▶ **PROBLEM REQUIREMENTS**
Convert every item below into a JSON list of strings with one string per line, leaving out blank lines.

Stored records:
☆ ☆ ☆ ☆ ☆
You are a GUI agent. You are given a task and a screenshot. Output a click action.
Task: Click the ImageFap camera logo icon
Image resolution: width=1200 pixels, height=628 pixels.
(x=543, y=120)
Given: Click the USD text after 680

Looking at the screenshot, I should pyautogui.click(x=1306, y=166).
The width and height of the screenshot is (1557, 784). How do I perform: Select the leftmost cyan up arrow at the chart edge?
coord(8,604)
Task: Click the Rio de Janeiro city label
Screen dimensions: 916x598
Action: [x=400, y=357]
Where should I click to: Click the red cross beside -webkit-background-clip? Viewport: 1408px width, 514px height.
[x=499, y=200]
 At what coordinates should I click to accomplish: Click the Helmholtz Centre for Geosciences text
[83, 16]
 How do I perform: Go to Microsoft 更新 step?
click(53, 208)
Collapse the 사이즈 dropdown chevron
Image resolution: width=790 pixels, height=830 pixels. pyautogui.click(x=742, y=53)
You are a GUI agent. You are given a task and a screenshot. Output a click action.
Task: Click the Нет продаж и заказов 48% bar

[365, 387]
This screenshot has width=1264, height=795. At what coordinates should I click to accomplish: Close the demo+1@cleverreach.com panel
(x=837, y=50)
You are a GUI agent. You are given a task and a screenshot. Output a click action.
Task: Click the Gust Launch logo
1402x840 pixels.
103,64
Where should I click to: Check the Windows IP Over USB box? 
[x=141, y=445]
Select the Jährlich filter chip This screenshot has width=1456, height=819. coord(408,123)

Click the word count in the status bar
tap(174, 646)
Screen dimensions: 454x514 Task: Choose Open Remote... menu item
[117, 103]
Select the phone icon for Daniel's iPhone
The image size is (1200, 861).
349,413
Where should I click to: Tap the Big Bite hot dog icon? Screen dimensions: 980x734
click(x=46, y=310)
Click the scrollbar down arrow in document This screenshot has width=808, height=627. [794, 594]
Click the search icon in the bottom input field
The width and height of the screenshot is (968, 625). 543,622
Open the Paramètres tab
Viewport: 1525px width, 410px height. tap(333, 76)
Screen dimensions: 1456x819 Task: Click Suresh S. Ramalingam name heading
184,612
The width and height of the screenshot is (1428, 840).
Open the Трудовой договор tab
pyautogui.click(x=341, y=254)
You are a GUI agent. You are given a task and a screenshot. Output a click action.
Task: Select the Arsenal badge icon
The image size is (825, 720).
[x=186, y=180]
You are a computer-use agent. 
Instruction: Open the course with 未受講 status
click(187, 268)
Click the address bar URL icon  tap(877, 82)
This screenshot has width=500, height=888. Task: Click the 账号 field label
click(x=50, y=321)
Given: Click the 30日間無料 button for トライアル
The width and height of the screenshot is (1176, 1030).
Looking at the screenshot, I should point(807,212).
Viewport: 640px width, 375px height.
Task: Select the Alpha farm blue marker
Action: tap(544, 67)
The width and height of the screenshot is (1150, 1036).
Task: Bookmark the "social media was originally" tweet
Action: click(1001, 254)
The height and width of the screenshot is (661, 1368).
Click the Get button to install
☆ ☆ ☆ ☆ ☆
▶ **COMPLETED TASK**
[
  "You are a GUI agent. You are given a task and a screenshot. Output a click action.",
  "Task: Click the ImageFap camera logo icon",
  "Image resolution: width=1200 pixels, height=628 pixels.",
  "(x=543, y=120)",
  "Given: Click the USD text after 680",
  "Looking at the screenshot, I should pyautogui.click(x=1306, y=166).",
  "The width and height of the screenshot is (1557, 784). How do I perform: Select the leftmost cyan up arrow at the chart edge?",
  "coord(8,604)",
  "Task: Click the Rio de Janeiro city label",
  "Screen dimensions: 916x598",
  "Action: [x=400, y=357]",
  "Where should I click to: Click the red cross beside -webkit-background-clip? Viewport: 1408px width, 514px height.",
  "[x=499, y=200]",
  " At what coordinates should I click to accomplish: Click the Helmholtz Centre for Geosciences text",
  "[83, 16]",
  " How do I perform: Go to Microsoft 更新 step?",
  "click(53, 208)",
  "Collapse the 사이즈 dropdown chevron",
  "Image resolution: width=790 pixels, height=830 pixels. pyautogui.click(x=742, y=53)",
  "You are a GUI agent. You are given a task and a screenshot. Output a click action.",
  "Task: Click the Нет продаж и заказов 48% bar",
  "[365, 387]",
  "This screenshot has width=1264, height=795. At what coordinates should I click to accomplish: Close the demo+1@cleverreach.com panel",
  "(x=837, y=50)",
  "You are a GUI agent. You are given a task and a screenshot. Output a click action.",
  "Task: Click the Gust Launch logo",
  "1402x840 pixels.",
  "103,64",
  "Where should I click to: Check the Windows IP Over USB box? ",
  "[x=141, y=445]",
  "Select the Jährlich filter chip This screenshot has width=1456, height=819. coord(408,123)",
  "Click the word count in the status bar",
  "tap(174, 646)",
  "Screen dimensions: 454x514 Task: Choose Open Remote... menu item",
  "[117, 103]",
  "Select the phone icon for Daniel's iPhone",
  "The image size is (1200, 861).",
  "349,413",
  "Where should I click to: Tap the Big Bite hot dog icon? Screen dimensions: 980x734",
  "click(x=46, y=310)",
  "Click the scrollbar down arrow in document This screenshot has width=808, height=627. [794, 594]",
  "Click the search icon in the bottom input field",
  "The width and height of the screenshot is (968, 625). 543,622",
  "Open the Paramètres tab",
  "Viewport: 1525px width, 410px height. tap(333, 76)",
  "Screen dimensions: 1456x819 Task: Click Suresh S. Ramalingam name heading",
  "184,612",
  "The width and height of the screenshot is (1428, 840).",
  "Open the Трудовой договор tab",
  "pyautogui.click(x=341, y=254)",
  "You are a GUI agent. You are given a task and a screenshot. Output a click action.",
  "Task: Select the Arsenal badge icon",
  "The image size is (825, 720).",
  "[x=186, y=180]",
  "You are a computer-use agent. ",
  "Instruction: Open the course with 未受講 status",
  "click(187, 268)",
  "Click the address bar URL icon  tap(877, 82)",
  "This screenshot has width=500, height=888. Task: Click the 账号 field label",
  "click(x=50, y=321)",
  "Given: Click the 30日間無料 button for トライアル",
  "The width and height of the screenshot is (1176, 1030).",
  "Looking at the screenshot, I should point(807,212).",
  "Viewport: 640px width, 375px height.",
  "Task: Select the Alpha farm blue marker",
  "Action: tap(544, 67)",
  "The width and height of the screenshot is (1150, 1036).",
  "Task: Bookmark the \"social media was originally\" tweet",
  "Action: click(1001, 254)",
  "The height and width of the screenshot is (661, 1368).",
  "Click the Get button to install"
]